◆ **DATASET EXTRACT**:
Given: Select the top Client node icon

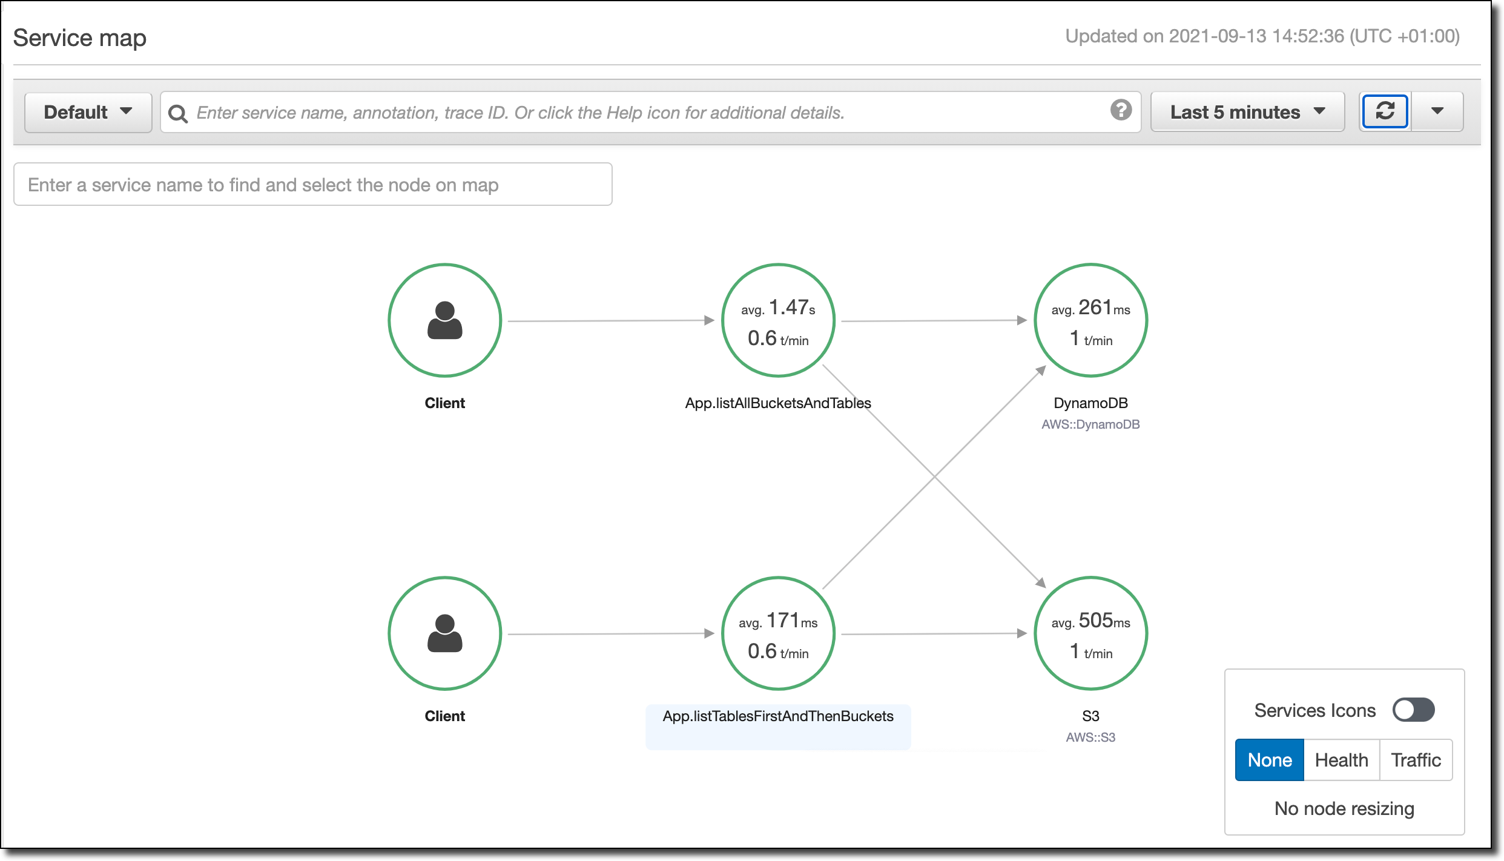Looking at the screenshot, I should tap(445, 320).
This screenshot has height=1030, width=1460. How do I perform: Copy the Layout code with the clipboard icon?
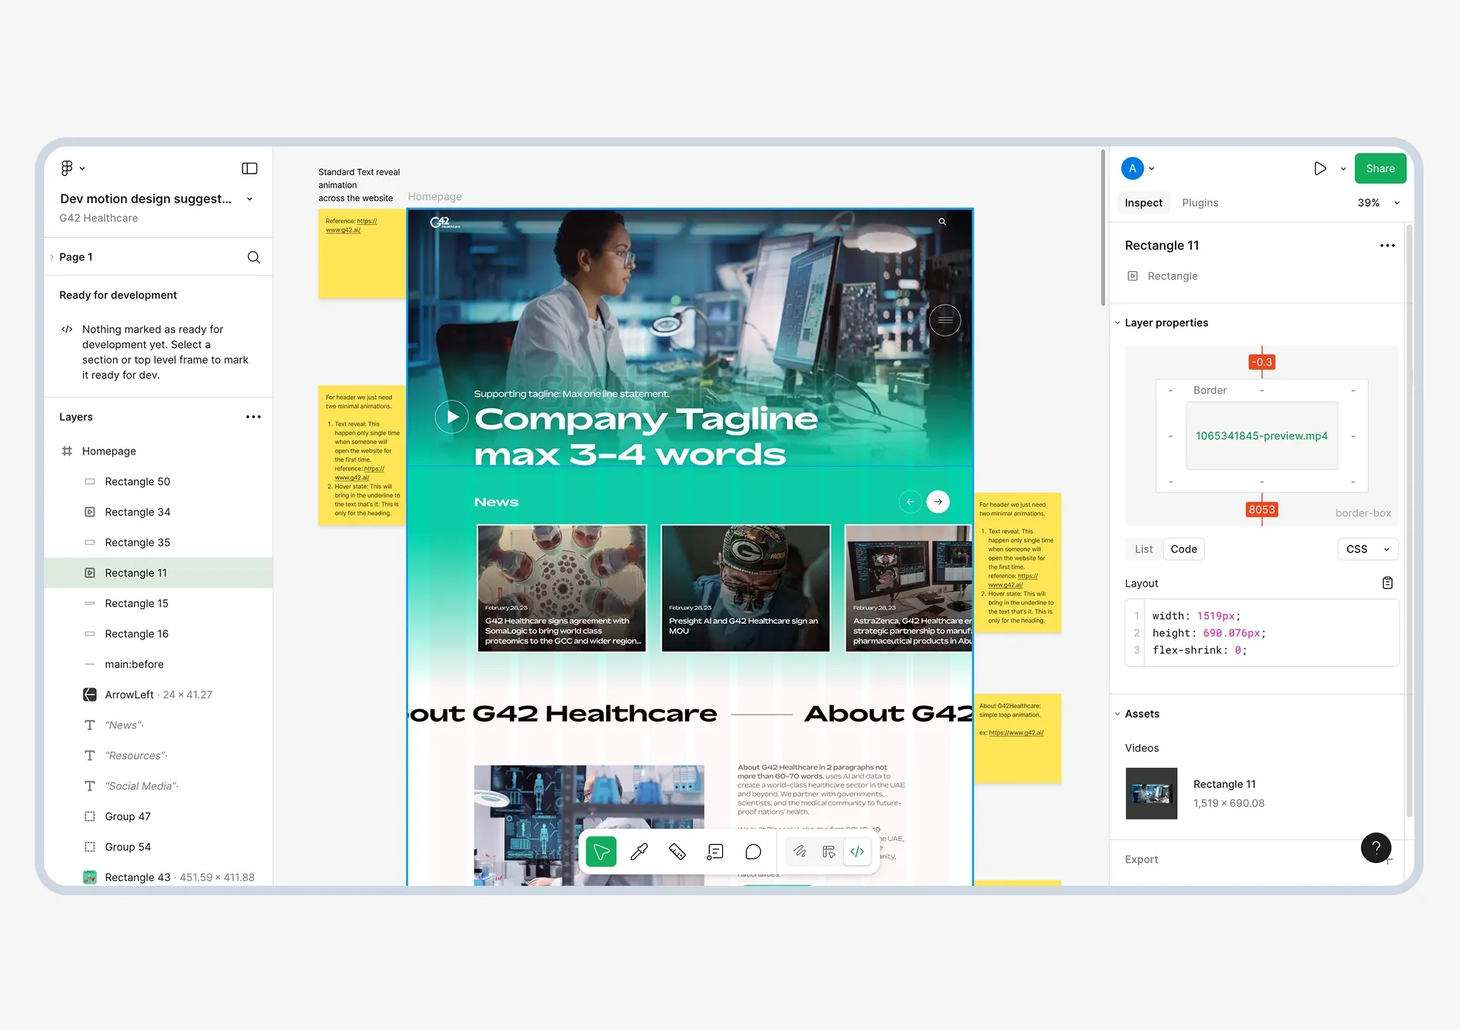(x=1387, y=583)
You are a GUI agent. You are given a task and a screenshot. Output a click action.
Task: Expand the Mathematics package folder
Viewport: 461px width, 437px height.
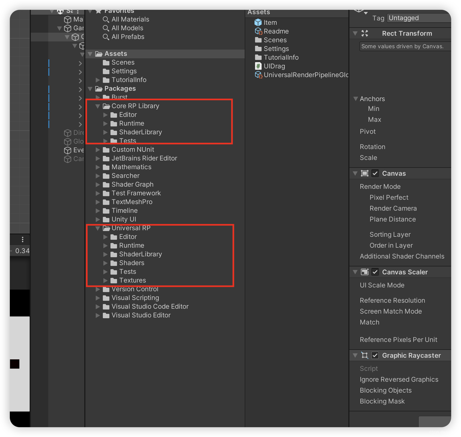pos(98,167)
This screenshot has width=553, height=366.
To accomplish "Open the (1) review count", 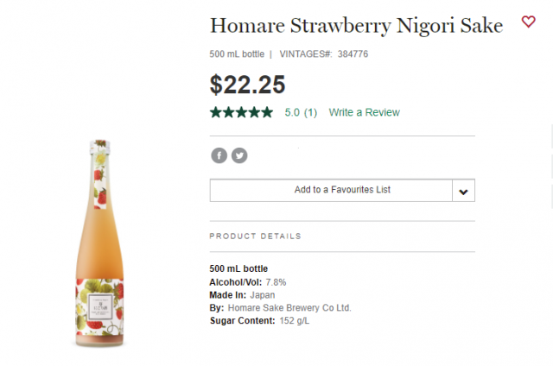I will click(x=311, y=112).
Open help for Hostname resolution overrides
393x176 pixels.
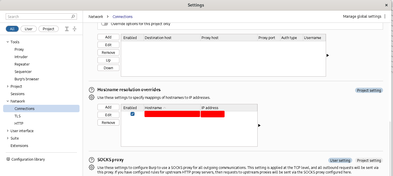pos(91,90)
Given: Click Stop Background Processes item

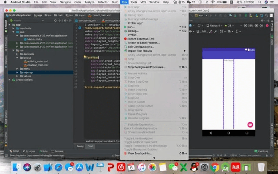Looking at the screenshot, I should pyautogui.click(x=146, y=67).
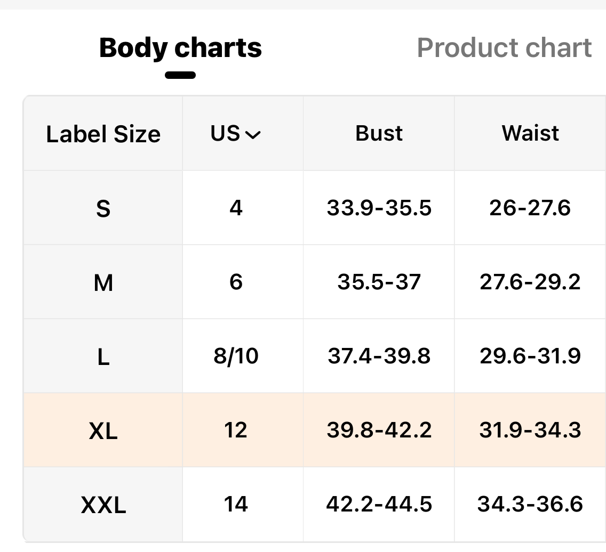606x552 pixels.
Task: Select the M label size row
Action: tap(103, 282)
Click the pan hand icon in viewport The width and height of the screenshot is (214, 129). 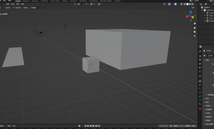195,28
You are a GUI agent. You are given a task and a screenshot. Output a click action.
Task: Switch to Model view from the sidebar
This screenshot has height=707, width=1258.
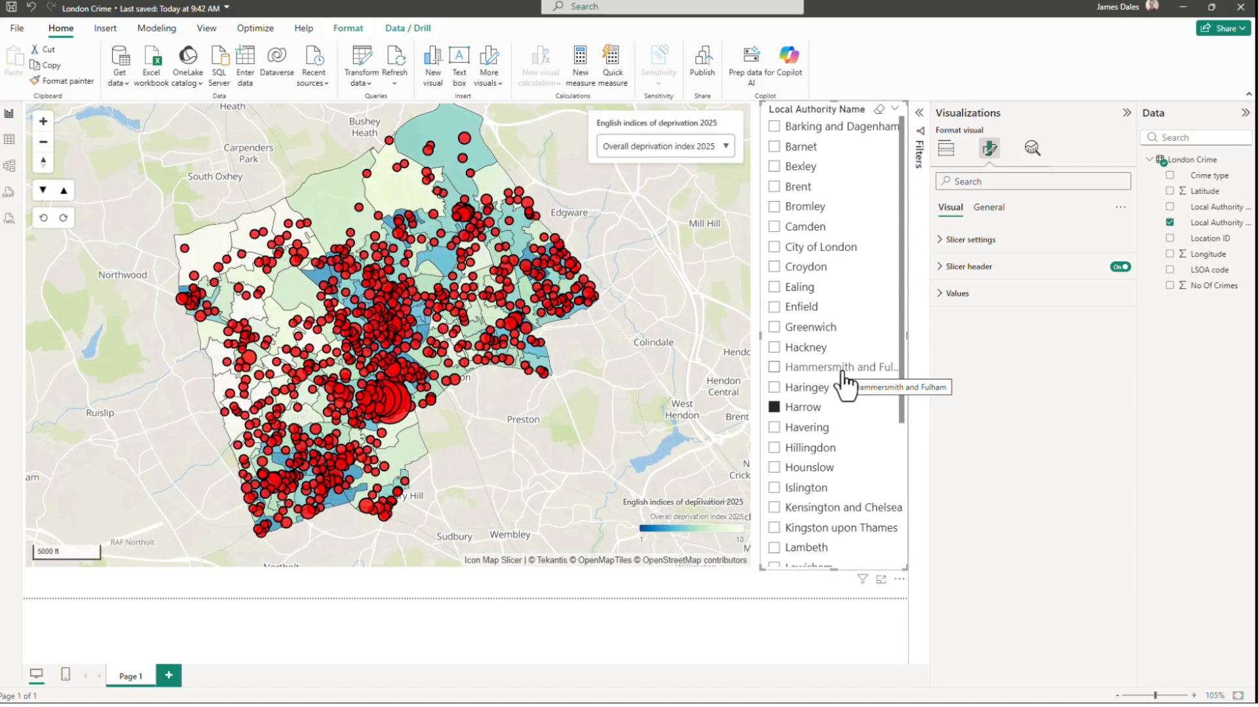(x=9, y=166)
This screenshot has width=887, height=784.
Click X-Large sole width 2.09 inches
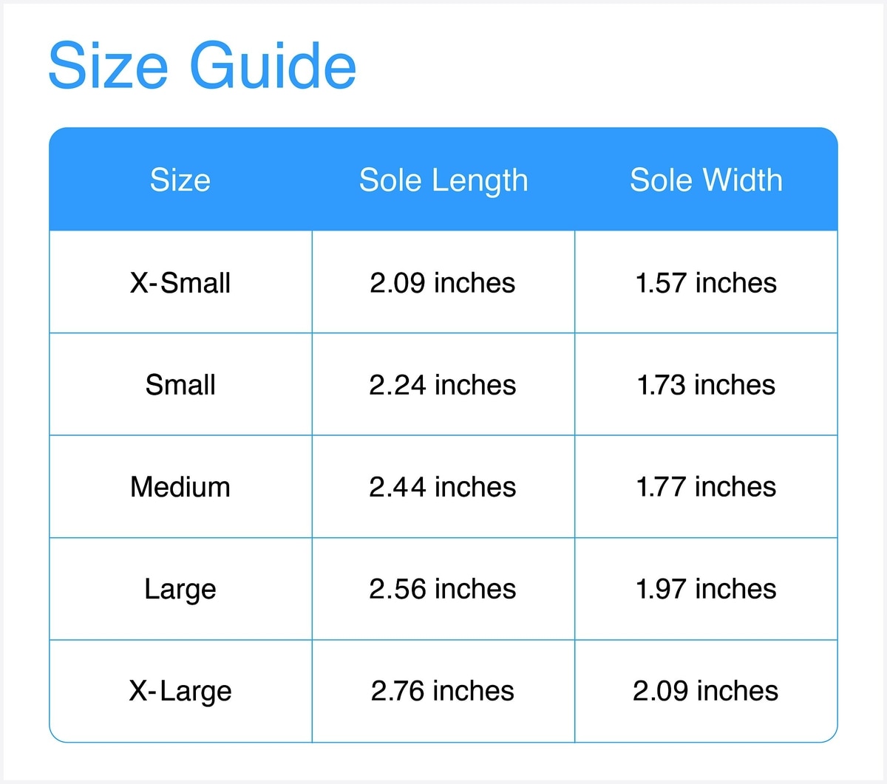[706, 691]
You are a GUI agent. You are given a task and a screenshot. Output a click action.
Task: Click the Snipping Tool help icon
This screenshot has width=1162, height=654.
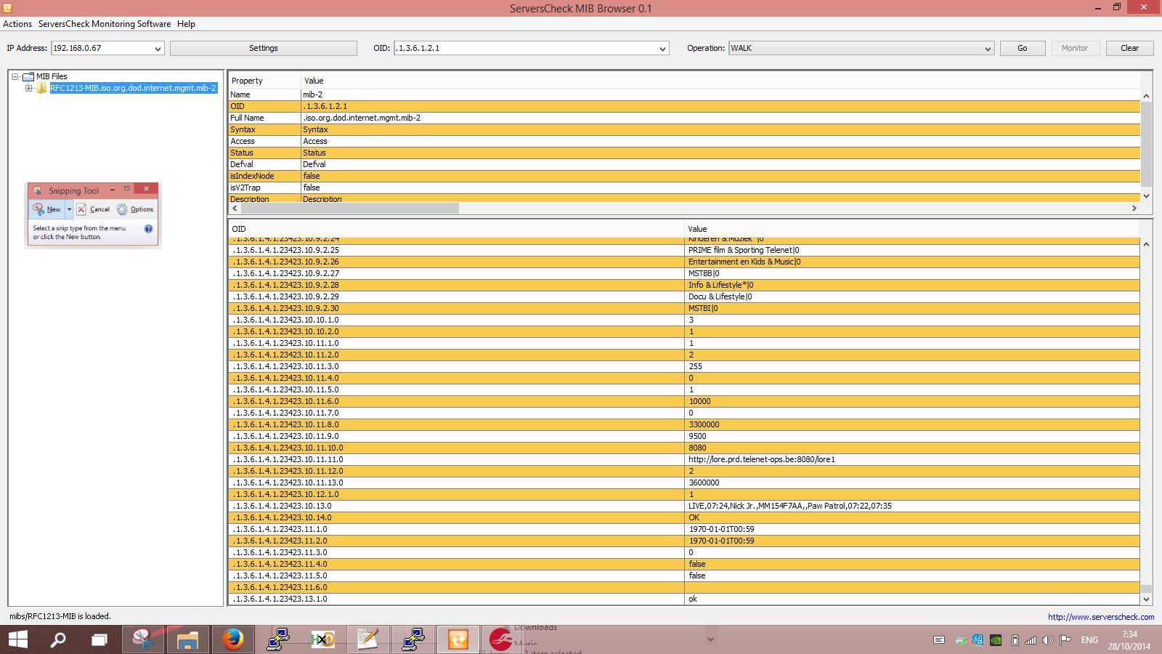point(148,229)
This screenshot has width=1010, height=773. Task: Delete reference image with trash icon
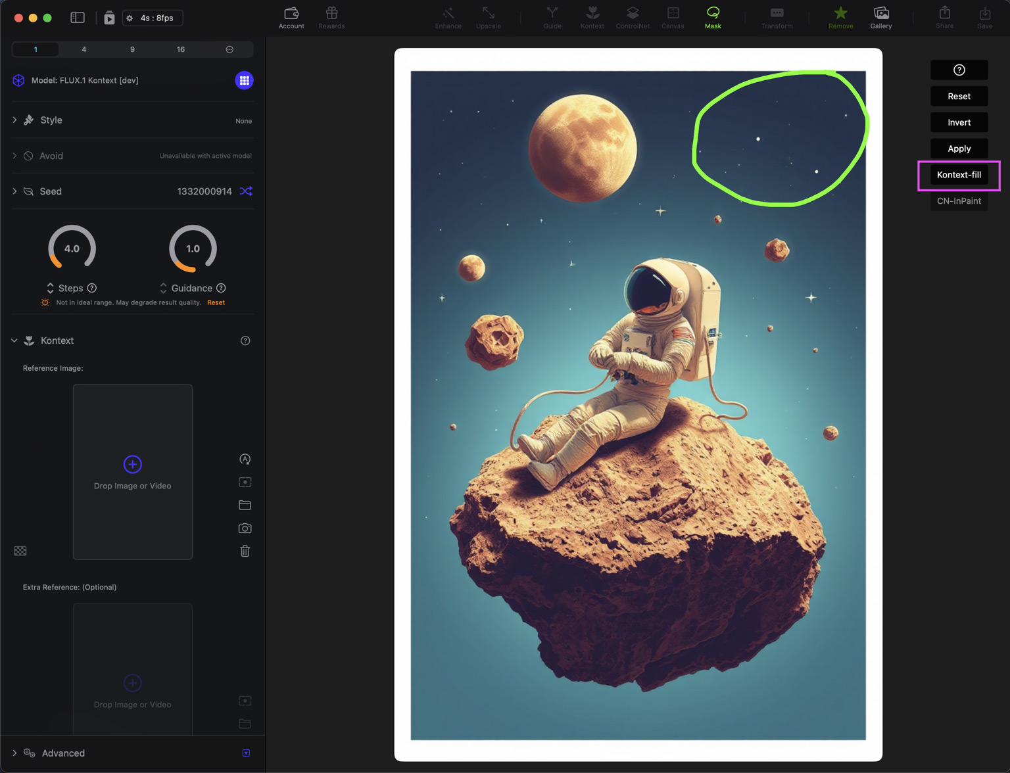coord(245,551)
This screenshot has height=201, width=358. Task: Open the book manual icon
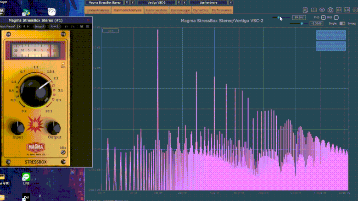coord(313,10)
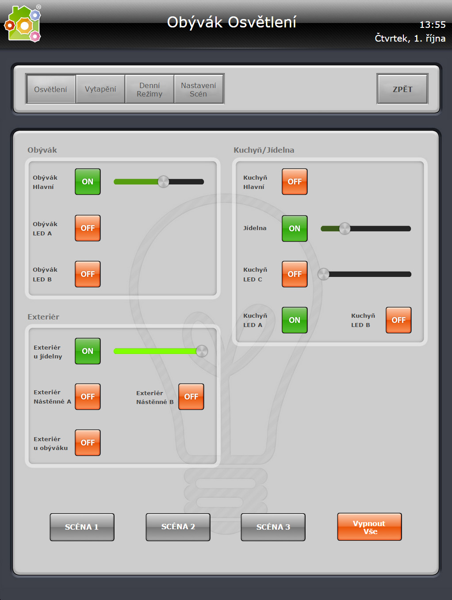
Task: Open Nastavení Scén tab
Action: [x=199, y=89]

◆ **TASK PROMPT**:
Write out the records exactly as they appear, everything from the line containing "This screenshot has width=1010, height=773." down to the end of the records, with both ends included. Leave the pictures out of your answer.

◆ **ANSWER TO THE TASK**:
This screenshot has width=1010, height=773. Task: Delete reference image with trash icon
coord(245,551)
This screenshot has height=201, width=358. Task: Open the book manual icon
coord(313,10)
Task: Open Nastavení Scén tab
Action: [x=199, y=89]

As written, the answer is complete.